In the meantime, Maggie went with her gut, which was telling her that once she found out, Tonya would move Luisa to another location. For sure. And without Father Soltera, Maggie felt a very strong desire to argue the case that she should be Luisa’s chaperone. Because this sad situation could only get worse if Luisa panicked and asked to leave the shelter and go home. Way worse. It was her right, and as a minor, her mother had the right to pull the plug, too. Maggie didn’t want to leave things to chance because she felt . . . no, she knew that Luisa was in real danger.
If they agreed to let Maggie stay with Luisa, even if only for a few days, Maggie would need to pack a bag. She did so, hurriedly, with a few casual outfits, a hair dryer and some toiletries. She thought of her .22, hidden in the underwear drawer of her dresser, but rejected the idea of it out of hand. It could set off the metal detectors at the shelter, the metro or for sure at the train station downtown. No. Guns were out. But she still had something.
She went to the hook where here Taekwondo gloves hung, dropped to one knee and opened a gray tennis bag on the floor. Inside were her weight lifting straps and ties, but more importantly, it was also where she kept her Eskrima sticks, which she’d bought for a special series of weekend courses her master’s friend had given. Maggie had loved every minute.

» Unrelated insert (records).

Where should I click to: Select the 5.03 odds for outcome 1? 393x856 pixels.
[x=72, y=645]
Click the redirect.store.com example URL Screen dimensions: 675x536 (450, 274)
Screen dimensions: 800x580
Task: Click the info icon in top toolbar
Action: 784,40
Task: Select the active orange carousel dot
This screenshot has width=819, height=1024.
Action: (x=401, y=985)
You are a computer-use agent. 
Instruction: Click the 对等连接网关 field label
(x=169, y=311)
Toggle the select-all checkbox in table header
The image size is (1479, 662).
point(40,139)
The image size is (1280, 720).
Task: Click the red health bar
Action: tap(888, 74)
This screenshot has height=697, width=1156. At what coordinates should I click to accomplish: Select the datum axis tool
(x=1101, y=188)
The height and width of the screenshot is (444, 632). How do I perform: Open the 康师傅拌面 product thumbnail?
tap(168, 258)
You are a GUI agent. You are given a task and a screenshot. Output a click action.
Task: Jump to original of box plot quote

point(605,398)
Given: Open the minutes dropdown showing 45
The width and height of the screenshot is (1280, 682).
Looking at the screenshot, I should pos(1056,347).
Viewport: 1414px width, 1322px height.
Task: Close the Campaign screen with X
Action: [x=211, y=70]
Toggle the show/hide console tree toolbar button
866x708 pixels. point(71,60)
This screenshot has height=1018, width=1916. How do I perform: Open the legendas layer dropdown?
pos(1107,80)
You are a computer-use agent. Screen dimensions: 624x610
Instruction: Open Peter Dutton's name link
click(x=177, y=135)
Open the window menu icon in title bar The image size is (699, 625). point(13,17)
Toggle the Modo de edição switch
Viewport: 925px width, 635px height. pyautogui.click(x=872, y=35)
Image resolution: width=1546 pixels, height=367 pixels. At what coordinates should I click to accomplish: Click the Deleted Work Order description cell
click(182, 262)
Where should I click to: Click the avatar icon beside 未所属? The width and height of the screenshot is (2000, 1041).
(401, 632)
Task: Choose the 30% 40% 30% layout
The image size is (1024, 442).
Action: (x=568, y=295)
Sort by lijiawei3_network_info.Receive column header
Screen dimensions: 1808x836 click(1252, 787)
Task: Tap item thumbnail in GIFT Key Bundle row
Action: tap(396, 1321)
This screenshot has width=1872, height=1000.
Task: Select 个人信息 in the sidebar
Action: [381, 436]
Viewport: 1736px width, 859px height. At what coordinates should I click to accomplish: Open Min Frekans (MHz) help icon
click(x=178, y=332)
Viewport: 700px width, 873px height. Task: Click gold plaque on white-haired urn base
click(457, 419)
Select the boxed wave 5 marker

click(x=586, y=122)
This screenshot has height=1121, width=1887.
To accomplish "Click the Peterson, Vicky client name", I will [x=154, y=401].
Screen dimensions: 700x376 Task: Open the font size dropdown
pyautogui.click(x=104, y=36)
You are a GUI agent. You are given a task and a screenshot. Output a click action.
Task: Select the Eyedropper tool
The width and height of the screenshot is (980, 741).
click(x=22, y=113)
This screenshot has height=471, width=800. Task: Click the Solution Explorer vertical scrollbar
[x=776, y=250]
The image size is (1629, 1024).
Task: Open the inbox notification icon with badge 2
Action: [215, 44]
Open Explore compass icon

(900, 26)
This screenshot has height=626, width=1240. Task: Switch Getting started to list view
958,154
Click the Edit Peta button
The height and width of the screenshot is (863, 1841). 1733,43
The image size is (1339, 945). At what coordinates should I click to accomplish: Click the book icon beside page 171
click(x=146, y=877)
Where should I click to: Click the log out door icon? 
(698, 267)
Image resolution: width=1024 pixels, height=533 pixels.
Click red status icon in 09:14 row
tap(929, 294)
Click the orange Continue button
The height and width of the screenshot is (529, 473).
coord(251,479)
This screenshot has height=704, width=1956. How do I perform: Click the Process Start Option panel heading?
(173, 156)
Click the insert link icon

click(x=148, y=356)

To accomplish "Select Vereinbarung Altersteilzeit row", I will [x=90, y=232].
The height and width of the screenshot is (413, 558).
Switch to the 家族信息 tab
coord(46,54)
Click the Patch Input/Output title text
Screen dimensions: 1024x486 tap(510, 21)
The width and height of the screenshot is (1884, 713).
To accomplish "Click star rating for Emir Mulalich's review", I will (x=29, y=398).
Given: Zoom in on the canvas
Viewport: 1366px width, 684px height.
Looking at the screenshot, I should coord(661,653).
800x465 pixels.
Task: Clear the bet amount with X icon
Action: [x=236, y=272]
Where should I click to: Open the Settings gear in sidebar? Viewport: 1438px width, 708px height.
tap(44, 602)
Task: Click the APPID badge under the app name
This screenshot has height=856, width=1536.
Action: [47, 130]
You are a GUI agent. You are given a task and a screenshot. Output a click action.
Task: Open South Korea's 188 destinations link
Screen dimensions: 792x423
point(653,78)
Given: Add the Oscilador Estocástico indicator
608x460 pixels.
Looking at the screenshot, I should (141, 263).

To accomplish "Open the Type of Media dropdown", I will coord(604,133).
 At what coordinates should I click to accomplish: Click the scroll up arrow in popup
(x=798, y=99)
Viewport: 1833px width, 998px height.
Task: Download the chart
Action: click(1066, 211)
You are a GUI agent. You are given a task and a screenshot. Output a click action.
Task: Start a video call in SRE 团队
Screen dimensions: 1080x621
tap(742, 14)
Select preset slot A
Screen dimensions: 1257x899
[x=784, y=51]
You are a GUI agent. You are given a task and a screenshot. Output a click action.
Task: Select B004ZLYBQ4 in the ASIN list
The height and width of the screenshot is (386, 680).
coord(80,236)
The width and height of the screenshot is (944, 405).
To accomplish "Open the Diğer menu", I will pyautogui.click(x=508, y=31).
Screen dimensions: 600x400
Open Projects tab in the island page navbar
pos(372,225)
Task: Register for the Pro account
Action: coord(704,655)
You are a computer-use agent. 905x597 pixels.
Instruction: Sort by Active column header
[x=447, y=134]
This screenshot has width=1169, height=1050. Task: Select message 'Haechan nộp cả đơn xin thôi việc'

The weapons were little more than two wooden sticks about one and a half inches in circumference and thirty inches long. But they were light and, when used properly, vicious little weapons that Maggie had grown very adept at using. She had chosen them because they were practical. In the real world, a sai or sword was not likely to be handy in a life-threatening situation. But a broom stick or tree branch? Yes. And all were great substitutes for the Eskrima sticks if you needed them.